> _Task objective_: Reproduce the items word for word, starting at the very first line and ending with the line that contains "pyautogui.click(x=1105, y=290)", including both of those lines.

::: Excerpted data :::

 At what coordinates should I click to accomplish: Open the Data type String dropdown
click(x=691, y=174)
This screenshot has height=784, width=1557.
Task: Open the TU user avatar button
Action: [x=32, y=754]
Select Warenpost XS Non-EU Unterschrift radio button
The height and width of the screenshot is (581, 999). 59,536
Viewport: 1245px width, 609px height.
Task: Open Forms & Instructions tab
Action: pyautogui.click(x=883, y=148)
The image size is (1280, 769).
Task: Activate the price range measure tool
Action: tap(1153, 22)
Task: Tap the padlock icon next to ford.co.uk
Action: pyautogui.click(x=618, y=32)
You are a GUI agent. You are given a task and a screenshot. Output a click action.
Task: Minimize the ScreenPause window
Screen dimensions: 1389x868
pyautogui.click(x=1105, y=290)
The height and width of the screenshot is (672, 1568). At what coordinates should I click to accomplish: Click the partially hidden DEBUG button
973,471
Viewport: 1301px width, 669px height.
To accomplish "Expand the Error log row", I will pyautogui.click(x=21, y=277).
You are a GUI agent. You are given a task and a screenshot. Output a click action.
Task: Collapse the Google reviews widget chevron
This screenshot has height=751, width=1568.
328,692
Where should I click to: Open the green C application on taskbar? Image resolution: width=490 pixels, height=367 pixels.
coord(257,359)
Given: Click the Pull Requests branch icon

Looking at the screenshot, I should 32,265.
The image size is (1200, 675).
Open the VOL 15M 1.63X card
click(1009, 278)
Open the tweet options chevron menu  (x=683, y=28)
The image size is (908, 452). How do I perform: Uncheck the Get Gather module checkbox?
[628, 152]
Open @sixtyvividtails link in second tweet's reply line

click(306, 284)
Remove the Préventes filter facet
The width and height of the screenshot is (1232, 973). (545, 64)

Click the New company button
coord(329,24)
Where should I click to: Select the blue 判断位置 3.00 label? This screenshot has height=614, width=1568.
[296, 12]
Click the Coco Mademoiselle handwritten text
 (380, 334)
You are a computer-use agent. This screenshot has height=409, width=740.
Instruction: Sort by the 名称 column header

:::

> _Task output_:
 At what coordinates should I click to accomplish: Open the Data type String dropdown
click(x=691, y=174)
This screenshot has height=784, width=1557.
Task: Open the TU user avatar button
Action: [x=32, y=754]
Select Warenpost XS Non-EU Unterschrift radio button
The height and width of the screenshot is (581, 999). 59,536
Viewport: 1245px width, 609px height.
Task: Open Forms & Instructions tab
Action: pyautogui.click(x=883, y=148)
The image size is (1280, 769).
Task: Activate the price range measure tool
Action: tap(1153, 22)
Task: Tap the padlock icon next to ford.co.uk
Action: pyautogui.click(x=618, y=32)
You are a GUI agent. You are given a task and a screenshot. Output a click action.
Task: Minimize the ScreenPause window
Screen dimensions: 1389x868
pyautogui.click(x=1105, y=290)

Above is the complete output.